[[ Provided information open ]]

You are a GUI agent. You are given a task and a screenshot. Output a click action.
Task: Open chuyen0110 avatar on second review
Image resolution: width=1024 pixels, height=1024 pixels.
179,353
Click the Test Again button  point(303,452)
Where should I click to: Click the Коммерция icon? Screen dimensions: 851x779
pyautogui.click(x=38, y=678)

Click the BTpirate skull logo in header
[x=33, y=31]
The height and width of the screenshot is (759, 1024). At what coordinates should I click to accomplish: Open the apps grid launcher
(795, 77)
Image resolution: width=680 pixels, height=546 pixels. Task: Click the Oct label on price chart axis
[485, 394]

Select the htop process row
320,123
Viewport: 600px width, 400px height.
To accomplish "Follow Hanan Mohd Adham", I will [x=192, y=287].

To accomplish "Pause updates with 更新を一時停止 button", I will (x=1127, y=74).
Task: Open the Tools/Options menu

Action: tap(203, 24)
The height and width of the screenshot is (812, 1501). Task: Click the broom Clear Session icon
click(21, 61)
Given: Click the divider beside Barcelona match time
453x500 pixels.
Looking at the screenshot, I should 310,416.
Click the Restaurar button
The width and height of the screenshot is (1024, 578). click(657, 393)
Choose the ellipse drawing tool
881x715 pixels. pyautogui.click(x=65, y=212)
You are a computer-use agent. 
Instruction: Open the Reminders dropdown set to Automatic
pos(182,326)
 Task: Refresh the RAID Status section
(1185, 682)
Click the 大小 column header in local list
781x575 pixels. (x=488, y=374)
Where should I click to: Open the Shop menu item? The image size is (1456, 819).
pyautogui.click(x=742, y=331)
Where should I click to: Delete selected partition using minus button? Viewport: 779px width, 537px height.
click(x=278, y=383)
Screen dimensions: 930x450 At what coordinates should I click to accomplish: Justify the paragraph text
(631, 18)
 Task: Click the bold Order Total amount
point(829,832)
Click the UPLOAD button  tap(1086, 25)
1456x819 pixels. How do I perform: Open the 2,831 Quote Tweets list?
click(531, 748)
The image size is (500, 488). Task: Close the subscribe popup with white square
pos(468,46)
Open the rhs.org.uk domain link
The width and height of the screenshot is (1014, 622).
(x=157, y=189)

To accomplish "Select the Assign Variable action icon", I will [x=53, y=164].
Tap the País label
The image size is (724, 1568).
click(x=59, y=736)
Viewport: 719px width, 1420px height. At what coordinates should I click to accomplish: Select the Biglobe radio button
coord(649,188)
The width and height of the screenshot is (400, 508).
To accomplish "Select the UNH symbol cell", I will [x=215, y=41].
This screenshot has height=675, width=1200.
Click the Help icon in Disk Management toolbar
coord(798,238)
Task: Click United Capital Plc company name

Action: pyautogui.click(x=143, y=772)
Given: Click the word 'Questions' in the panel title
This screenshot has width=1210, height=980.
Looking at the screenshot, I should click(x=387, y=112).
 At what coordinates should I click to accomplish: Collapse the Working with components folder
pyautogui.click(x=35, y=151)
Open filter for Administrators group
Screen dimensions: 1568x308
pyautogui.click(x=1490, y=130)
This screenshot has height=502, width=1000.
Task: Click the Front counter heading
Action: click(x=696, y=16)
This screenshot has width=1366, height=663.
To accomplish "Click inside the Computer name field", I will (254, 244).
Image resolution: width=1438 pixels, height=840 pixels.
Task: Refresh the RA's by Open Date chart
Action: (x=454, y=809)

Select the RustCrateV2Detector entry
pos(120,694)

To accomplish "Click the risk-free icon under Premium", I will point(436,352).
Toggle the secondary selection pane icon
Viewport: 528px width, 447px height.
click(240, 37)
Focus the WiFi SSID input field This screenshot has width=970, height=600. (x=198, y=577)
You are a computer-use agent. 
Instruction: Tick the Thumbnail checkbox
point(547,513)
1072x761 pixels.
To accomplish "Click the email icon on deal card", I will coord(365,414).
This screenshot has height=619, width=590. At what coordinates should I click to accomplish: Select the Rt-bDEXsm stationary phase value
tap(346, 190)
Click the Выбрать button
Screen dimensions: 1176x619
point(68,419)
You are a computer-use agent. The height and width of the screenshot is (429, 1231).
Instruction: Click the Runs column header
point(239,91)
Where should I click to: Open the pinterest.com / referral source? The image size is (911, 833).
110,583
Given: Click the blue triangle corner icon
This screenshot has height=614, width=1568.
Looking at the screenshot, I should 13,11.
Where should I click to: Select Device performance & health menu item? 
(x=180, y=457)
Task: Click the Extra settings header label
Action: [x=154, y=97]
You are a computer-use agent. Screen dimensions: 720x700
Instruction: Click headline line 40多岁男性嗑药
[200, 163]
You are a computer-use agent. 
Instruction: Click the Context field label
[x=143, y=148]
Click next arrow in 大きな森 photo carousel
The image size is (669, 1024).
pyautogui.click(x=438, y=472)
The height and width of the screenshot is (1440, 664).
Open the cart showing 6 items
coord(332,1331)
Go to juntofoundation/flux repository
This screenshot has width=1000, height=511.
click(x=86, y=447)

[[ Provided information closed ]]

Repeat the data above. Change nothing.

You are a GUI agent. You are given a task and a screenshot. Output a click action.
Task: Open chuyen0110 avatar on second review
Image resolution: width=1024 pixels, height=1024 pixels.
179,353
Click the Test Again button  point(303,452)
Where should I click to: Click the Коммерция icon? Screen dimensions: 851x779
pyautogui.click(x=38, y=678)

Click the BTpirate skull logo in header
[x=33, y=31]
The height and width of the screenshot is (759, 1024). At what coordinates should I click to accomplish: Open the apps grid launcher
(795, 77)
Image resolution: width=680 pixels, height=546 pixels. Task: Click the Oct label on price chart axis
[485, 394]

Select the htop process row
320,123
Viewport: 600px width, 400px height.
To accomplish "Follow Hanan Mohd Adham", I will [x=192, y=287].

To accomplish "Pause updates with 更新を一時停止 button", I will (x=1127, y=74).
Task: Open the Tools/Options menu

Action: tap(203, 24)
The height and width of the screenshot is (812, 1501). Task: Click the broom Clear Session icon
click(21, 61)
Given: Click the divider beside Barcelona match time
453x500 pixels.
Looking at the screenshot, I should 310,416.
Click the Restaurar button
The width and height of the screenshot is (1024, 578). click(657, 393)
Choose the ellipse drawing tool
881x715 pixels. pyautogui.click(x=65, y=212)
You are a computer-use agent. 
Instruction: Open the Reminders dropdown set to Automatic
pos(182,326)
 Task: Refresh the RAID Status section
(1185, 682)
Click the 大小 column header in local list
781x575 pixels. (x=488, y=374)
Where should I click to: Open the Shop menu item? The image size is (1456, 819).
pyautogui.click(x=742, y=331)
Where should I click to: Delete selected partition using minus button? Viewport: 779px width, 537px height.
click(x=278, y=383)
Screen dimensions: 930x450 At what coordinates should I click to accomplish: Justify the paragraph text
(631, 18)
 Task: Click the bold Order Total amount
point(829,832)
Click the UPLOAD button  tap(1086, 25)
1456x819 pixels. How do I perform: Open the 2,831 Quote Tweets list?
click(531, 748)
The image size is (500, 488). Task: Close the subscribe popup with white square
pos(468,46)
Open the rhs.org.uk domain link
The width and height of the screenshot is (1014, 622).
(x=157, y=189)

To accomplish "Select the Assign Variable action icon", I will [x=53, y=164].
Tap the País label
The image size is (724, 1568).
click(x=59, y=736)
Viewport: 719px width, 1420px height. At what coordinates should I click to accomplish: Select the Biglobe radio button
coord(649,188)
The width and height of the screenshot is (400, 508).
To accomplish "Select the UNH symbol cell", I will [x=215, y=41].
This screenshot has height=675, width=1200.
Click the Help icon in Disk Management toolbar
coord(798,238)
Task: Click United Capital Plc company name

Action: pyautogui.click(x=143, y=772)
Given: Click the word 'Questions' in the panel title
This screenshot has width=1210, height=980.
Looking at the screenshot, I should click(x=387, y=112).
 At what coordinates should I click to accomplish: Collapse the Working with components folder
pyautogui.click(x=35, y=151)
Open filter for Administrators group
Screen dimensions: 1568x308
pyautogui.click(x=1490, y=130)
This screenshot has height=502, width=1000.
Task: Click the Front counter heading
Action: click(x=696, y=16)
This screenshot has width=1366, height=663.
To accomplish "Click inside the Computer name field", I will (254, 244).
Image resolution: width=1438 pixels, height=840 pixels.
Task: Refresh the RA's by Open Date chart
Action: (x=454, y=809)

Select the RustCrateV2Detector entry
pos(120,694)

To accomplish "Click the risk-free icon under Premium", I will point(436,352).
Toggle the secondary selection pane icon
Viewport: 528px width, 447px height.
click(240, 37)
Focus the WiFi SSID input field This screenshot has width=970, height=600. (x=198, y=577)
You are a computer-use agent. 
Instruction: Tick the Thumbnail checkbox
point(547,513)
1072x761 pixels.
To accomplish "Click the email icon on deal card", I will coord(365,414).
This screenshot has height=619, width=590. At what coordinates should I click to accomplish: Select the Rt-bDEXsm stationary phase value
tap(346, 190)
Click the Выбрать button
Screen dimensions: 1176x619
point(68,419)
You are a computer-use agent. The height and width of the screenshot is (429, 1231).
Instruction: Click the Runs column header
point(239,91)
Where should I click to: Open the pinterest.com / referral source? The image size is (911, 833).
110,583
Given: Click the blue triangle corner icon
This screenshot has height=614, width=1568.
Looking at the screenshot, I should 13,11.
Where should I click to: Select Device performance & health menu item? 
(x=180, y=457)
Task: Click the Extra settings header label
Action: [x=154, y=97]
You are a computer-use agent. Screen dimensions: 720x700
Instruction: Click headline line 40多岁男性嗑药
[200, 163]
You are a computer-use agent. 
Instruction: Click the Context field label
[x=143, y=148]
Click next arrow in 大きな森 photo carousel
The image size is (669, 1024).
pyautogui.click(x=438, y=472)
The height and width of the screenshot is (1440, 664).
Open the cart showing 6 items
coord(332,1331)
Go to juntofoundation/flux repository
This screenshot has width=1000, height=511.
click(x=86, y=447)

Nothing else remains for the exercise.